* _Exercise objective_: Please give the data again in full, exactly as it reads.

++++++

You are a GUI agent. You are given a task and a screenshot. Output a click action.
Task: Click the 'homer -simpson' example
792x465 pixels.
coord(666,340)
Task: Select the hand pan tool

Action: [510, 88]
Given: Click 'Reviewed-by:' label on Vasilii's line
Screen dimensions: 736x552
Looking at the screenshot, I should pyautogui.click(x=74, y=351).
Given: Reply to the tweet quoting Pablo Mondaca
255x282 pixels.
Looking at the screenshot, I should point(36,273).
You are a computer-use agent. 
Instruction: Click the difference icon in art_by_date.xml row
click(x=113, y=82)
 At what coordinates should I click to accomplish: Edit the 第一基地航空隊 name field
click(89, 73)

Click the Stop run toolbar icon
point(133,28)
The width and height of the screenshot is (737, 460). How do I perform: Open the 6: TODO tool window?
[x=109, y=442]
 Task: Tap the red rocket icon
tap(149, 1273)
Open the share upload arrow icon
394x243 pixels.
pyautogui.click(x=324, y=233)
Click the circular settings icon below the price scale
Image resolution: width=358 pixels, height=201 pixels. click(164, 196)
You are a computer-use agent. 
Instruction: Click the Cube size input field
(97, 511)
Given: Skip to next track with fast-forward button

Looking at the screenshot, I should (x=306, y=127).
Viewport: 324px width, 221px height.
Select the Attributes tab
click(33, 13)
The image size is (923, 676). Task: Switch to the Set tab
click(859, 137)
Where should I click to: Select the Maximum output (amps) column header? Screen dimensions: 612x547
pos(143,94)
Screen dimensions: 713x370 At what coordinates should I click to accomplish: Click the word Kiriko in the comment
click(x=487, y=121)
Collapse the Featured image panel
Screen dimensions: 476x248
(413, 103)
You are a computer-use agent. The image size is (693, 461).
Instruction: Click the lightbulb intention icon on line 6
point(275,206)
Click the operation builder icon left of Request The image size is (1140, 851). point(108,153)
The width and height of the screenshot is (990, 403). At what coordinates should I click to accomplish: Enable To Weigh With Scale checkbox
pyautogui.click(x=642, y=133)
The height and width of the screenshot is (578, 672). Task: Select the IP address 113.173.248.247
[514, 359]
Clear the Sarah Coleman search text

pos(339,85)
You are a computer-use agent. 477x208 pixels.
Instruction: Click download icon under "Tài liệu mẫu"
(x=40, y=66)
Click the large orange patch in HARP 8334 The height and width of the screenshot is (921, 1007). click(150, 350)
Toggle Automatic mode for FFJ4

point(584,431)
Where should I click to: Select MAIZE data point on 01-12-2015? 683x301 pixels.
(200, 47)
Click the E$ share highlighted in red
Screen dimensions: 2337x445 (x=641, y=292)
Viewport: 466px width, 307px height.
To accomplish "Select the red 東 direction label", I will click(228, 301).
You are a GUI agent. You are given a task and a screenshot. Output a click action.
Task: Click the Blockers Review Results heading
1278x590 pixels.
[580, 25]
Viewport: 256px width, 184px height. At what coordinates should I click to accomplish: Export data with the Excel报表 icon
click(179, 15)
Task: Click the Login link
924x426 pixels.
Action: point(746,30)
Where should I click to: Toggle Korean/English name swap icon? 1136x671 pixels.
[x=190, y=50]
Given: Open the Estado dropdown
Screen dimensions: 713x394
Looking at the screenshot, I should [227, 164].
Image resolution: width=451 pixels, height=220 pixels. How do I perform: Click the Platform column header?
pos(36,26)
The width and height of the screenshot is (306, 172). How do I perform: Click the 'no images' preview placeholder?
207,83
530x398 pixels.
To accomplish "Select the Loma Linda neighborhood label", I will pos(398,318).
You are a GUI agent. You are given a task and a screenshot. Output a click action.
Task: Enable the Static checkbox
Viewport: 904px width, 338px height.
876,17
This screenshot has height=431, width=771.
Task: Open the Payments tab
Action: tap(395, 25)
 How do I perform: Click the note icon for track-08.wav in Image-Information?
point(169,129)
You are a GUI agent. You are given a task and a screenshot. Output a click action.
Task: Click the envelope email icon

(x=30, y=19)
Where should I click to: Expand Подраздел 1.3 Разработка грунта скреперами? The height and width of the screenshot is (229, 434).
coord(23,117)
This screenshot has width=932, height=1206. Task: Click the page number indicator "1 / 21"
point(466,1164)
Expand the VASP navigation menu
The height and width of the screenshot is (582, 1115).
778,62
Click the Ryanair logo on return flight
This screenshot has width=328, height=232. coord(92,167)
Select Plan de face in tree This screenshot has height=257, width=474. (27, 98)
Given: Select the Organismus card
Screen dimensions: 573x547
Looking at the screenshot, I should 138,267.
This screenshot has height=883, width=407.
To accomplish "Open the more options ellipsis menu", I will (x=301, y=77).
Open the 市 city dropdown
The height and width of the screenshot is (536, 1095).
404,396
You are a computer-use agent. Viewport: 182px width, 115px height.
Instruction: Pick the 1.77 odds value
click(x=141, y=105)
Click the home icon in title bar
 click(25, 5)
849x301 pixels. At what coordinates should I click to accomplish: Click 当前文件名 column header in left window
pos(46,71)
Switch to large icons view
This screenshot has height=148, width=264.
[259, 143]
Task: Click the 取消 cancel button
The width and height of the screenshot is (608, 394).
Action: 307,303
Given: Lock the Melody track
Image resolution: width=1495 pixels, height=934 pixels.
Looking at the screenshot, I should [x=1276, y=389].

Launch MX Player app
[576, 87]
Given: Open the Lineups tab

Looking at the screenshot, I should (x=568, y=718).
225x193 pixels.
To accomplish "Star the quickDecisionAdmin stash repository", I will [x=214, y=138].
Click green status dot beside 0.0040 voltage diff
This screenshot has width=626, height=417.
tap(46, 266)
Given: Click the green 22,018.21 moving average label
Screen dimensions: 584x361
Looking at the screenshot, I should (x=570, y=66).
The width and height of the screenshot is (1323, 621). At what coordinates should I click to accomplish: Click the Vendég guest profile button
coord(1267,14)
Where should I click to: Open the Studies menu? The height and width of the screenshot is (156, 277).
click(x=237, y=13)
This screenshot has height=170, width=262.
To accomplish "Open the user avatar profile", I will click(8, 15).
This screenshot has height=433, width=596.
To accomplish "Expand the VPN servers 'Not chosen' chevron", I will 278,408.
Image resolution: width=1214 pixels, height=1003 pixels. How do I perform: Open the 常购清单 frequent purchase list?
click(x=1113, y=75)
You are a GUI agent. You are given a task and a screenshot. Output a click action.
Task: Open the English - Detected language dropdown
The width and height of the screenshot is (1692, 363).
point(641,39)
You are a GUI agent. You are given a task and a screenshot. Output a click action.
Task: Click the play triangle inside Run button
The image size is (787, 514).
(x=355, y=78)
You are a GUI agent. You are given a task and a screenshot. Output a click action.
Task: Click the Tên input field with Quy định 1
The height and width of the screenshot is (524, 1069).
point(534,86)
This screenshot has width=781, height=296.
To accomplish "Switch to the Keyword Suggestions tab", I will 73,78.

++++++

* _Task response_:
You are a GUI agent. You are given a task and a screenshot. Output a click action.
Task: Click the 'homer -simpson' example
792x465 pixels.
coord(666,340)
Task: Select the hand pan tool

Action: [510, 88]
Given: Click 'Reviewed-by:' label on Vasilii's line
Screen dimensions: 736x552
Looking at the screenshot, I should pyautogui.click(x=74, y=351).
Given: Reply to the tweet quoting Pablo Mondaca
255x282 pixels.
Looking at the screenshot, I should point(36,273).
You are a computer-use agent. 
Instruction: Click the difference icon in art_by_date.xml row
click(x=113, y=82)
 At what coordinates should I click to accomplish: Edit the 第一基地航空隊 name field
click(89, 73)

Click the Stop run toolbar icon
point(133,28)
The width and height of the screenshot is (737, 460). How do I perform: Open the 6: TODO tool window?
[x=109, y=442]
 Task: Tap the red rocket icon
tap(149, 1273)
Open the share upload arrow icon
394x243 pixels.
pyautogui.click(x=324, y=233)
Click the circular settings icon below the price scale
Image resolution: width=358 pixels, height=201 pixels. click(164, 196)
You are a computer-use agent. 
Instruction: Click the Cube size input field
(97, 511)
Given: Skip to next track with fast-forward button

Looking at the screenshot, I should (x=306, y=127).
Viewport: 324px width, 221px height.
Select the Attributes tab
click(33, 13)
The image size is (923, 676). Task: Switch to the Set tab
click(859, 137)
Where should I click to: Select the Maximum output (amps) column header? Screen dimensions: 612x547
pos(143,94)
Screen dimensions: 713x370 At what coordinates should I click to accomplish: Click the word Kiriko in the comment
click(x=487, y=121)
Collapse the Featured image panel
Screen dimensions: 476x248
(413, 103)
You are a computer-use agent. The image size is (693, 461).
Instruction: Click the lightbulb intention icon on line 6
point(275,206)
Click the operation builder icon left of Request The image size is (1140, 851). point(108,153)
The width and height of the screenshot is (990, 403). At what coordinates should I click to accomplish: Enable To Weigh With Scale checkbox
pyautogui.click(x=642, y=133)
The height and width of the screenshot is (578, 672). Task: Select the IP address 113.173.248.247
[514, 359]
Clear the Sarah Coleman search text

pos(339,85)
You are a computer-use agent. 477x208 pixels.
Instruction: Click download icon under "Tài liệu mẫu"
(x=40, y=66)
Click the large orange patch in HARP 8334 The height and width of the screenshot is (921, 1007). click(150, 350)
Toggle Automatic mode for FFJ4

point(584,431)
Where should I click to: Select MAIZE data point on 01-12-2015? 683x301 pixels.
(200, 47)
Click the E$ share highlighted in red
Screen dimensions: 2337x445 (x=641, y=292)
Viewport: 466px width, 307px height.
To accomplish "Select the red 東 direction label", I will click(228, 301).
You are a GUI agent. You are given a task and a screenshot. Output a click action.
Task: Click the Blockers Review Results heading
1278x590 pixels.
[580, 25]
Viewport: 256px width, 184px height. At what coordinates should I click to accomplish: Export data with the Excel报表 icon
click(179, 15)
Task: Click the Login link
924x426 pixels.
Action: point(746,30)
Where should I click to: Toggle Korean/English name swap icon? 1136x671 pixels.
[x=190, y=50]
Given: Open the Estado dropdown
Screen dimensions: 713x394
Looking at the screenshot, I should [227, 164].
Image resolution: width=451 pixels, height=220 pixels. How do I perform: Click the Platform column header?
pos(36,26)
The width and height of the screenshot is (306, 172). How do I perform: Click the 'no images' preview placeholder?
207,83
530x398 pixels.
To accomplish "Select the Loma Linda neighborhood label", I will pos(398,318).
You are a GUI agent. You are given a task and a screenshot. Output a click action.
Task: Enable the Static checkbox
Viewport: 904px width, 338px height.
876,17
This screenshot has height=431, width=771.
Task: Open the Payments tab
Action: tap(395, 25)
 How do I perform: Click the note icon for track-08.wav in Image-Information?
point(169,129)
You are a GUI agent. You are given a task and a screenshot. Output a click action.
Task: Click the envelope email icon

(x=30, y=19)
Where should I click to: Expand Подраздел 1.3 Разработка грунта скреперами? The height and width of the screenshot is (229, 434).
coord(23,117)
This screenshot has width=932, height=1206. Task: Click the page number indicator "1 / 21"
point(466,1164)
Expand the VASP navigation menu
The height and width of the screenshot is (582, 1115).
778,62
Click the Ryanair logo on return flight
This screenshot has width=328, height=232. coord(92,167)
Select Plan de face in tree This screenshot has height=257, width=474. (27, 98)
Given: Select the Organismus card
Screen dimensions: 573x547
Looking at the screenshot, I should 138,267.
This screenshot has height=883, width=407.
To accomplish "Open the more options ellipsis menu", I will (x=301, y=77).
Open the 市 city dropdown
The height and width of the screenshot is (536, 1095).
404,396
You are a computer-use agent. Viewport: 182px width, 115px height.
Instruction: Pick the 1.77 odds value
click(x=141, y=105)
Click the home icon in title bar
 click(25, 5)
849x301 pixels. At what coordinates should I click to accomplish: Click 当前文件名 column header in left window
pos(46,71)
Switch to large icons view
This screenshot has height=148, width=264.
[259, 143]
Task: Click the 取消 cancel button
The width and height of the screenshot is (608, 394).
Action: 307,303
Given: Lock the Melody track
Image resolution: width=1495 pixels, height=934 pixels.
Looking at the screenshot, I should [x=1276, y=389].

Launch MX Player app
[576, 87]
Given: Open the Lineups tab

Looking at the screenshot, I should (x=568, y=718).
225x193 pixels.
To accomplish "Star the quickDecisionAdmin stash repository", I will [x=214, y=138].
Click green status dot beside 0.0040 voltage diff
This screenshot has width=626, height=417.
tap(46, 266)
Given: Click the green 22,018.21 moving average label
Screen dimensions: 584x361
Looking at the screenshot, I should (x=570, y=66).
The width and height of the screenshot is (1323, 621). At what coordinates should I click to accomplish: Click the Vendég guest profile button
coord(1267,14)
Where should I click to: Open the Studies menu? The height and width of the screenshot is (156, 277).
click(x=237, y=13)
This screenshot has height=170, width=262.
To accomplish "Open the user avatar profile", I will click(8, 15).
This screenshot has height=433, width=596.
To accomplish "Expand the VPN servers 'Not chosen' chevron", I will 278,408.
Image resolution: width=1214 pixels, height=1003 pixels. How do I perform: Open the 常购清单 frequent purchase list?
click(x=1113, y=75)
You are a GUI agent. You are given a task and a screenshot. Output a click action.
Task: Open the English - Detected language dropdown
The width and height of the screenshot is (1692, 363).
point(641,39)
You are a GUI agent. You are given a task and a screenshot. Output a click action.
Task: Click the play triangle inside Run button
The image size is (787, 514).
(x=355, y=78)
You are a GUI agent. You are given a task and a screenshot. Output a click action.
Task: Click the Tên input field with Quy định 1
The height and width of the screenshot is (524, 1069).
point(534,86)
This screenshot has width=781, height=296.
To accomplish "Switch to the Keyword Suggestions tab", I will 73,78.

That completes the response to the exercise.